The different flavors of the memory copy calls can indeed be overwhelming. However, only a handful are really „important“, as the *Async- and 2D/3D- and Texture-Variants are only for very specific application cases of which I doubt that the would be routed through an (even thin) abstraction layer. (You will probably mainly use the Driver API anyhow. For the JNI part of JCuda, the most annoying thing is that exactly the same set of functions is available in the Runtime API - with slightly different names and signatures, but the same functionality. But that basically applies to the whole API, which is the same for Runtime and Driver, except for the few kernel/module/context managment functions that only exist in the Driver API).

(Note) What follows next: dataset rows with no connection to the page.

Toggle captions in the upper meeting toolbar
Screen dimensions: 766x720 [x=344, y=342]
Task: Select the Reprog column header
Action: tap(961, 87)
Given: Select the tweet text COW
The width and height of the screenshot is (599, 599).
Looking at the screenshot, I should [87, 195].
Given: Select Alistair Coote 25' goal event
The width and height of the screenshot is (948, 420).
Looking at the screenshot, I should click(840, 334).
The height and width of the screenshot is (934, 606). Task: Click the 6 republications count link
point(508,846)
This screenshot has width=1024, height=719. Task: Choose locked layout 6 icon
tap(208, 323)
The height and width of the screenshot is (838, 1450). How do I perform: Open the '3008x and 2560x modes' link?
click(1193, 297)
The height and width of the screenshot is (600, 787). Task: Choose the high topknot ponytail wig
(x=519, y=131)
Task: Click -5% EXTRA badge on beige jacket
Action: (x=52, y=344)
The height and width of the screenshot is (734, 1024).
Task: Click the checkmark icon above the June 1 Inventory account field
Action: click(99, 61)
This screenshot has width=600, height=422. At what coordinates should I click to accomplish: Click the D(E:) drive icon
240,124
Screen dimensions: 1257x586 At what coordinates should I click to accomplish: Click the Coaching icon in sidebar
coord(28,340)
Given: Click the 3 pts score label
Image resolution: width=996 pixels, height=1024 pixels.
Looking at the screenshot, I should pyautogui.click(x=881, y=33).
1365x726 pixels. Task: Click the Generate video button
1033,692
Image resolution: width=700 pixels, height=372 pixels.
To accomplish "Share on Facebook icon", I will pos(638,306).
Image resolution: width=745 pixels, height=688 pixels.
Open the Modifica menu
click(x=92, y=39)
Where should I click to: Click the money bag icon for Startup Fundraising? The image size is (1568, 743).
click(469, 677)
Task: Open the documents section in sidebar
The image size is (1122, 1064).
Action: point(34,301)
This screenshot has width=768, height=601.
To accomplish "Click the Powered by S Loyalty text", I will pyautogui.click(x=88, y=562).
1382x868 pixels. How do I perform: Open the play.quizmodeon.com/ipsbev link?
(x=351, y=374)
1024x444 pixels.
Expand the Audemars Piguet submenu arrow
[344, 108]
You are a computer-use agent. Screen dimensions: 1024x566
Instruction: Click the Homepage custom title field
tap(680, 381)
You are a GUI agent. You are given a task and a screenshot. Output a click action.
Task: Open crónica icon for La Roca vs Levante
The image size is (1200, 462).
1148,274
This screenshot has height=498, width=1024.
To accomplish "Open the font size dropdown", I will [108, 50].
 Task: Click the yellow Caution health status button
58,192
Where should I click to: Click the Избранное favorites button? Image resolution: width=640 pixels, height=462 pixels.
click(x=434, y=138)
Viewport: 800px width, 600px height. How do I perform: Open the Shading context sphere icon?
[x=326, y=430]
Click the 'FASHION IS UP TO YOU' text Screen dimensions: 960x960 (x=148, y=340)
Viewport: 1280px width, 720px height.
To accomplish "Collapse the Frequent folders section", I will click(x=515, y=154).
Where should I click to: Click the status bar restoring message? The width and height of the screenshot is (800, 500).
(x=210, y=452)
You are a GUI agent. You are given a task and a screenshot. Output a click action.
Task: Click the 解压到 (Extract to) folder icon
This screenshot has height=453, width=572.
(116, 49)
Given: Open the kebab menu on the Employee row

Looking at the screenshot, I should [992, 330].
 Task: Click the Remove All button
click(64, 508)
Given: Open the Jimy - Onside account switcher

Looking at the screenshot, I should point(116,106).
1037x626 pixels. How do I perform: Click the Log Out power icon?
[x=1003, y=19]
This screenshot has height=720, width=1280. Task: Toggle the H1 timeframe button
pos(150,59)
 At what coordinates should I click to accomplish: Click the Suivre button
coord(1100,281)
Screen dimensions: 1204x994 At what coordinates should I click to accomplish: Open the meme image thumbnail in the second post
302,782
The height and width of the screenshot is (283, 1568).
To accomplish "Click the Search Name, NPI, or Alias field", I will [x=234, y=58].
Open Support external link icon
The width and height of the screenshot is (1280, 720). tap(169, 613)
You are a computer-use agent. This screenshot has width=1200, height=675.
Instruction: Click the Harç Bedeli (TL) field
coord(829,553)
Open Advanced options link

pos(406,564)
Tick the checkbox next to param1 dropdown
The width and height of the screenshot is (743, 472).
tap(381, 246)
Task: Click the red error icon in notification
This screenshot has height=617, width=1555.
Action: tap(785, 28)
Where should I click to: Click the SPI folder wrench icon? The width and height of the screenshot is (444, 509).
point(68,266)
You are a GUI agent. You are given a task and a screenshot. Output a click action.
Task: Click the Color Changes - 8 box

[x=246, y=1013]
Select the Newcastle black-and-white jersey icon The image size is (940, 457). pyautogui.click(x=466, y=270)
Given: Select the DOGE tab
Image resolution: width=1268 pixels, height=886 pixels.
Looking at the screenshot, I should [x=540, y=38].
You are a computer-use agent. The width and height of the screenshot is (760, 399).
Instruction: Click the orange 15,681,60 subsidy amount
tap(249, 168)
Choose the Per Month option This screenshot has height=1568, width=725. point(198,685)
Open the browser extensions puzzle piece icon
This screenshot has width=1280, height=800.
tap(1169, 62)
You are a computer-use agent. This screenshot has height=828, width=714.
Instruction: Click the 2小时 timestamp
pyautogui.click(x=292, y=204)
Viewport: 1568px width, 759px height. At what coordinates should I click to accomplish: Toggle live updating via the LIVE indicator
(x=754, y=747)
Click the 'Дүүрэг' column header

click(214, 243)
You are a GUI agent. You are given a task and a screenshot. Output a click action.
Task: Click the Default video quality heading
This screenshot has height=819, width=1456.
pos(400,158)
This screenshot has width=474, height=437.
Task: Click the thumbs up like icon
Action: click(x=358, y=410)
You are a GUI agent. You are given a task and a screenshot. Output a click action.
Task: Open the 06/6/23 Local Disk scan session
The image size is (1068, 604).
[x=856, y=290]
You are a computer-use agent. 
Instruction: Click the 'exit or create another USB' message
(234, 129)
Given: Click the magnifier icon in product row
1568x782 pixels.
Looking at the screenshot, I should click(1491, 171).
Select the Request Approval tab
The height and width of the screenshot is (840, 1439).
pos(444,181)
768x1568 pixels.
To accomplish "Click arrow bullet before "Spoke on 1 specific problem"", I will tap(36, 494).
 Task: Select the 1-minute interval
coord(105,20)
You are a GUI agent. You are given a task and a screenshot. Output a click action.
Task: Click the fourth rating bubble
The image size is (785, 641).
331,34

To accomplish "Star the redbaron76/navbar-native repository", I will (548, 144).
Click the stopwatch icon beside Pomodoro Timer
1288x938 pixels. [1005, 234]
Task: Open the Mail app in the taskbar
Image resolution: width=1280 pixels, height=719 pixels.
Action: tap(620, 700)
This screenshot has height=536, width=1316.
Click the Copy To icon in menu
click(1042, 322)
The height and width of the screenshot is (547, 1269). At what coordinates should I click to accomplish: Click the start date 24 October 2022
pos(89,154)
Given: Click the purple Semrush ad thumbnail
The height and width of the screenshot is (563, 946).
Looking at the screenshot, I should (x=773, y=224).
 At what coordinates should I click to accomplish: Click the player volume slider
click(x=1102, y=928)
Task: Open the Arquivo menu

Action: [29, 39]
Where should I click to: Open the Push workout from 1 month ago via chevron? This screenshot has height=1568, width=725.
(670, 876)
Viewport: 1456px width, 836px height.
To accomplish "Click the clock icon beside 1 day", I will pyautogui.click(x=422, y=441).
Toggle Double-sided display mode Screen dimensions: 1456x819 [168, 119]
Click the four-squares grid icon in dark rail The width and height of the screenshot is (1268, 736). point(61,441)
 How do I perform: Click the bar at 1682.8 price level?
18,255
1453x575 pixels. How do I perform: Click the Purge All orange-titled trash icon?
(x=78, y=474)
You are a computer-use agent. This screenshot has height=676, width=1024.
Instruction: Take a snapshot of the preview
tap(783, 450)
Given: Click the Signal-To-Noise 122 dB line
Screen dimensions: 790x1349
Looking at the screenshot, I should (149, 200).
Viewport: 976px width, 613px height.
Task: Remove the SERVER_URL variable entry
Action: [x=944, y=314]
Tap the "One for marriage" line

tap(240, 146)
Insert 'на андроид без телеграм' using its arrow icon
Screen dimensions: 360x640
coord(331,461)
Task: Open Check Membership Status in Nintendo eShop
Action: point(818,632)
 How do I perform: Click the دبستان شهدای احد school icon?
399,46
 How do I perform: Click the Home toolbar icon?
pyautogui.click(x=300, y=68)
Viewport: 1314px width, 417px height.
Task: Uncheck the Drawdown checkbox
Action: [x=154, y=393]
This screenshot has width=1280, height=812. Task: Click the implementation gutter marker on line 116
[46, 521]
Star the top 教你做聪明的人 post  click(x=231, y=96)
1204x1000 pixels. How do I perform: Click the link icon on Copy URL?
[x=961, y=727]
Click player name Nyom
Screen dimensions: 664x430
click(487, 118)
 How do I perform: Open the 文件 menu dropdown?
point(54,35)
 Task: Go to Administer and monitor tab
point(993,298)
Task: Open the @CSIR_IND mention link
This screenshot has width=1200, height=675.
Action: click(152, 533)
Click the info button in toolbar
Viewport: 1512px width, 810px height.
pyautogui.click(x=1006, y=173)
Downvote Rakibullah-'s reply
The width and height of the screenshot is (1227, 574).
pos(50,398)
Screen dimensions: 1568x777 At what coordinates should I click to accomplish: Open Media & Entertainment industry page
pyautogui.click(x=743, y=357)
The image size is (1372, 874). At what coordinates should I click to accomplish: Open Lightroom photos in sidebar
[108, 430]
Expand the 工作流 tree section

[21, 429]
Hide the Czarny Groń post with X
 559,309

On the one hand, this is a side effect of JCuda being a very thin layer around CUDA (i.e. NO abstraction). Whatever can go wrong in CUDA will directly affect JCuda and the JVM. (A typed API could explicitly differentiate between Host- and Device pointers, but this was not the intention behind the current JCuda implementation). This behavior, of course, is … unfortunate: Java programmers are used to see helpful stack traces, and often are even able to continue using the application (or at least, shutting it down in a gracious way). But the slightest error in (J)Cuda will often crash the JVM, painfully. There is basically no way to avoid this, because

  1. It’s nearly impossible (or at least, not practical) to „detect“ whether a pointer points to host or device memory
  2. In the kernel, there is no control whatsoever - they are basically C, and you can read and write to arbitrary (invalid) memory locations there…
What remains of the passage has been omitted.